| Короткое задание |
Переведите на английский язык это предложение из отрывка о Ленинакане: «Когда-то Ленинакан был сильнее и богаче, чем Ереван».

| Фрагмент текста |
========================

Люди встретили нас сдержанным гостеприимством и откровенным любопытством, сравнимым с наблюдением над экспериментом по выживанию в сложных условиях. сдобренной солью шуткой и оскорбительным циничным комментарием. Встретили – ударом в зубы, гауптвахтой, гоп-стопом, дракой, устроенной на перроне, внутренним птичьим базаром, перепалкой между собой и опять-таки такой шуткой, что весь полк заржал, угостили чаем с маслом, а потом, когда подружились, – встречали улыбкой и непринужденным разговором, в котором звучала одна мысль: уехать, уехать, уехать. Все это называется – встретили тепло и радушно. А провожали грустной мыслью в глазах – ты уедешь и никогда не вернешься. – Вернусь. – Не вернешься, даже свои не возвращаются, да и потом – куда возвращаться?
Обломки, камни и дырявый живой памятник землетрясению. Но люди-то есть. Вот они: на базаре, в магазинчиках, у вагончиков, на остановках – ждут единственный номер троллейбуса, опаздывающий на час с эпохой. Люди есть в самих людях, и человек скрыт – уехал во внутреннюю командировку – в человеке. Быт бытует даже в самых трагических обстоятельствах, жизнь живет даже в самых непредвиденных случаях и почти потусторонних тенях, Бог обительствует в разрушенном (по местным понятиям: никогда–не–восстановленном) храме, и в него заглянуть – словно пройти сквозь плотно-бесплотный заслон. Человек здесь по-своему остается человеком. И понять это можно. Правда, за некоторые слова (правду) можно получить в зубы, а за другие – еще похуже. Но вот это и странно. Что здесь еще думаешь – не задеть бы кого, не перегнуть палку, не почувствовать себя единственным. Значит есть что-то, чего избегаешь, значит что-то не отпускает, раз задумался об изгнании. Ведь как можно изгнать с места, которое изгнано. О людях – они будут еще встречаться.


Провинция

Если вы думаете, что оказались в провинции, то глубоко ошибаетесь. Ленинакан – город-транзит, город трех (а некоторые считают - пяти) дорог, Железнодорожный узел. Военная база. Чулочная фабрика. Город невест, разумеется. Возможная столица, во всяком случае, жители здесь родились с тем условием, чтобы жить в столице. Приятные воспоминания. Когда-то Ленинакан был сильнее и богаче, чем Ереван. Город-музей. Старый город. В нем больше сохранилось живых памятников, чем в перезастроенном Ереване. Нет-нет и увидишь тень и услышишь стук пролетки по булыжной мостовой. Даже эта особенность отличает его от современной столицы. Но так получилось, что в тысячелетней истории Армении, сменившей десяток столиц, Ленинакан так и не стал столицей. К вящему неудовольствию горожан, приготовившихся к этому. У них есть все для этого: и снобизм, и гордость городом, и культурно-исторические предпосылки.

========================

| Извлечённые данные |
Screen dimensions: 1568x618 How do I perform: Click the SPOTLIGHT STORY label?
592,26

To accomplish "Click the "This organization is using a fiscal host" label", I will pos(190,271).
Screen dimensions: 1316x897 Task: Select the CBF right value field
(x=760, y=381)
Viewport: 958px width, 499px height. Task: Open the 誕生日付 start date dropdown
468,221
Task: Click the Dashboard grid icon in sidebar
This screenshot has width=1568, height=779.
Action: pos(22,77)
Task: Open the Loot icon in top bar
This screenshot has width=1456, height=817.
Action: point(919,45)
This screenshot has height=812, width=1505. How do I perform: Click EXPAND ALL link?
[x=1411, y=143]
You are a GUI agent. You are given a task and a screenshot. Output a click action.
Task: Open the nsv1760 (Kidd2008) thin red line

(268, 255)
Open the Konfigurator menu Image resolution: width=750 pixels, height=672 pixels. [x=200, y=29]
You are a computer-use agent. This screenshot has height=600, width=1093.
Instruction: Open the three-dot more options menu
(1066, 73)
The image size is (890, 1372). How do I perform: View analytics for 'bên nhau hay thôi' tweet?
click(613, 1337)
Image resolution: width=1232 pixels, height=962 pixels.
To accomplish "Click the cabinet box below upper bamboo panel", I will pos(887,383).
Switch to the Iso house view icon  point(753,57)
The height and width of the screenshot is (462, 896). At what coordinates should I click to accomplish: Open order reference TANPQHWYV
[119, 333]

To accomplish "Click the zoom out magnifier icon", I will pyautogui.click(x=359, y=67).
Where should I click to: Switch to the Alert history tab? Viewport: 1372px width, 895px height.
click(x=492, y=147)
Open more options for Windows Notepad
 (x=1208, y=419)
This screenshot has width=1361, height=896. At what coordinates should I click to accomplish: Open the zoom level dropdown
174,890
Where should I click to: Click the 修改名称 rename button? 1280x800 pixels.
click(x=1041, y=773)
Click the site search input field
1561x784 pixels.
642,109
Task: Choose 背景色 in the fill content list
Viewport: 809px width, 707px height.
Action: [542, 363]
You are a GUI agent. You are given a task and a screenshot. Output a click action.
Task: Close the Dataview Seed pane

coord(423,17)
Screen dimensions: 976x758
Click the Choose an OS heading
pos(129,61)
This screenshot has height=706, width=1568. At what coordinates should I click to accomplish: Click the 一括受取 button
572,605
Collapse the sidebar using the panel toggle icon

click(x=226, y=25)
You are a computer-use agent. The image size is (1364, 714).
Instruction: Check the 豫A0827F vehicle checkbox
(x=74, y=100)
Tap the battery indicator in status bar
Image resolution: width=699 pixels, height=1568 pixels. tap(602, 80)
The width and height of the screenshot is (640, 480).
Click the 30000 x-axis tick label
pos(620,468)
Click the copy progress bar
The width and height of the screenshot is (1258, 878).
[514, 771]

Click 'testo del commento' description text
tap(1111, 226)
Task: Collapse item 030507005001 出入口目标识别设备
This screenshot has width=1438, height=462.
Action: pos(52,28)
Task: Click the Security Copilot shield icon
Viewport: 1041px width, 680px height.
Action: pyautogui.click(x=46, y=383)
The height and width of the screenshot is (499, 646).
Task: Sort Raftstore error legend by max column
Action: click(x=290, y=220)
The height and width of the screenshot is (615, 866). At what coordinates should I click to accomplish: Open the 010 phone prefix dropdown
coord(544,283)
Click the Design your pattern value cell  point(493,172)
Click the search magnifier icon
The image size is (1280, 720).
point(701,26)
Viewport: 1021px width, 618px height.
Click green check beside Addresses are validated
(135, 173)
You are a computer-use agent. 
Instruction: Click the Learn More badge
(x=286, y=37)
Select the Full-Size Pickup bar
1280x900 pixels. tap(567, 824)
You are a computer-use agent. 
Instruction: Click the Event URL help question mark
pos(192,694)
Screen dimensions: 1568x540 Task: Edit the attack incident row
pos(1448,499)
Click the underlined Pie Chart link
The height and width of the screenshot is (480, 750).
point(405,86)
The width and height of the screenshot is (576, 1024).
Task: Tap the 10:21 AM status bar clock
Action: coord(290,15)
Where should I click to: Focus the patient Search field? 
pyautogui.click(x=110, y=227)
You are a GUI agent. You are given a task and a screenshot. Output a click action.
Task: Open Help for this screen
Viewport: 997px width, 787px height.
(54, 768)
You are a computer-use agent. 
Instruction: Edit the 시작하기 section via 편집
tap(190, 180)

========================

| Результат задания |
Leninakan was once stronger and richer than Yerevan.